→ **What the task requires**
From the first line to the last, reproduce the records exactly.
Material provided: Begin
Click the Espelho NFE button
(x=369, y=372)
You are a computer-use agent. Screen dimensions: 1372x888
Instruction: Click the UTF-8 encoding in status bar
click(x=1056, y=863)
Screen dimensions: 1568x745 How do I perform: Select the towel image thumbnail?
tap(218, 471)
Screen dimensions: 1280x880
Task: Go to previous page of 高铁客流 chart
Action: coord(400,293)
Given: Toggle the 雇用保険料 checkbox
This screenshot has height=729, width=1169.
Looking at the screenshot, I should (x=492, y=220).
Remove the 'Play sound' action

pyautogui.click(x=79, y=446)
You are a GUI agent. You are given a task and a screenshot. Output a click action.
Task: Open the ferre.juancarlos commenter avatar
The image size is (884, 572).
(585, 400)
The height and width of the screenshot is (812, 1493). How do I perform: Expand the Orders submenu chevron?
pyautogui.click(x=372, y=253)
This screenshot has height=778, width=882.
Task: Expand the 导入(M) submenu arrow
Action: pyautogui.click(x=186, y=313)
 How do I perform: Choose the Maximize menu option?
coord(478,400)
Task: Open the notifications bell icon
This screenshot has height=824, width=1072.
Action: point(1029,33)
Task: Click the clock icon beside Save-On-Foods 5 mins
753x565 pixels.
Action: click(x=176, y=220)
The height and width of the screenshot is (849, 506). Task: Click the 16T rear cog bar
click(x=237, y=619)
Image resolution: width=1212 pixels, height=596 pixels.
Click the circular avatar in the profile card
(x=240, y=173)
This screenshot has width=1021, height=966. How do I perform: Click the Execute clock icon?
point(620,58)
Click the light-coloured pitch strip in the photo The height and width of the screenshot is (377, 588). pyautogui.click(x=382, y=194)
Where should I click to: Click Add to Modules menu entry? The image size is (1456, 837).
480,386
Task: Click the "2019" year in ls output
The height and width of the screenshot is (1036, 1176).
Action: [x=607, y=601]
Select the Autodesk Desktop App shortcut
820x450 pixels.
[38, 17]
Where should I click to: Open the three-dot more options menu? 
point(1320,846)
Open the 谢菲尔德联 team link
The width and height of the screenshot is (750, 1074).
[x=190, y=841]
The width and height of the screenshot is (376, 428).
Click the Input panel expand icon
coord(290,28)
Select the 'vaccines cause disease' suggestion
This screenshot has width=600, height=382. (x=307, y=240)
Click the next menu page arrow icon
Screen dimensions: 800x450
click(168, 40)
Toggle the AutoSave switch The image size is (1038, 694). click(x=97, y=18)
Material provided: End
→ **Solution for this exercise**
Click the Espelho NFE button
(x=369, y=372)
You are a computer-use agent. Screen dimensions: 1372x888
Instruction: Click the UTF-8 encoding in status bar
click(x=1056, y=863)
Screen dimensions: 1568x745 How do I perform: Select the towel image thumbnail?
tap(218, 471)
Screen dimensions: 1280x880
Task: Go to previous page of 高铁客流 chart
Action: coord(400,293)
Given: Toggle the 雇用保険料 checkbox
This screenshot has height=729, width=1169.
Looking at the screenshot, I should (x=492, y=220).
Remove the 'Play sound' action

pyautogui.click(x=79, y=446)
You are a GUI agent. You are given a task and a screenshot. Output a click action.
Task: Open the ferre.juancarlos commenter avatar
The image size is (884, 572).
(585, 400)
The height and width of the screenshot is (812, 1493). How do I perform: Expand the Orders submenu chevron?
pyautogui.click(x=372, y=253)
This screenshot has height=778, width=882.
Task: Expand the 导入(M) submenu arrow
Action: pyautogui.click(x=186, y=313)
 How do I perform: Choose the Maximize menu option?
coord(478,400)
Task: Open the notifications bell icon
This screenshot has height=824, width=1072.
Action: point(1029,33)
Task: Click the clock icon beside Save-On-Foods 5 mins
753x565 pixels.
Action: click(x=176, y=220)
The height and width of the screenshot is (849, 506). Task: Click the 16T rear cog bar
click(x=237, y=619)
Image resolution: width=1212 pixels, height=596 pixels.
Click the circular avatar in the profile card
(x=240, y=173)
This screenshot has width=1021, height=966. How do I perform: Click the Execute clock icon?
point(620,58)
Click the light-coloured pitch strip in the photo The height and width of the screenshot is (377, 588). pyautogui.click(x=382, y=194)
Where should I click to: Click Add to Modules menu entry? The image size is (1456, 837).
480,386
Task: Click the "2019" year in ls output
The height and width of the screenshot is (1036, 1176).
Action: [x=607, y=601]
Select the Autodesk Desktop App shortcut
820x450 pixels.
[38, 17]
Where should I click to: Open the three-dot more options menu? 
point(1320,846)
Open the 谢菲尔德联 team link
The width and height of the screenshot is (750, 1074).
[x=190, y=841]
The width and height of the screenshot is (376, 428).
Click the Input panel expand icon
coord(290,28)
Select the 'vaccines cause disease' suggestion
This screenshot has width=600, height=382. (x=307, y=240)
Click the next menu page arrow icon
Screen dimensions: 800x450
click(168, 40)
Toggle the AutoSave switch The image size is (1038, 694). click(x=97, y=18)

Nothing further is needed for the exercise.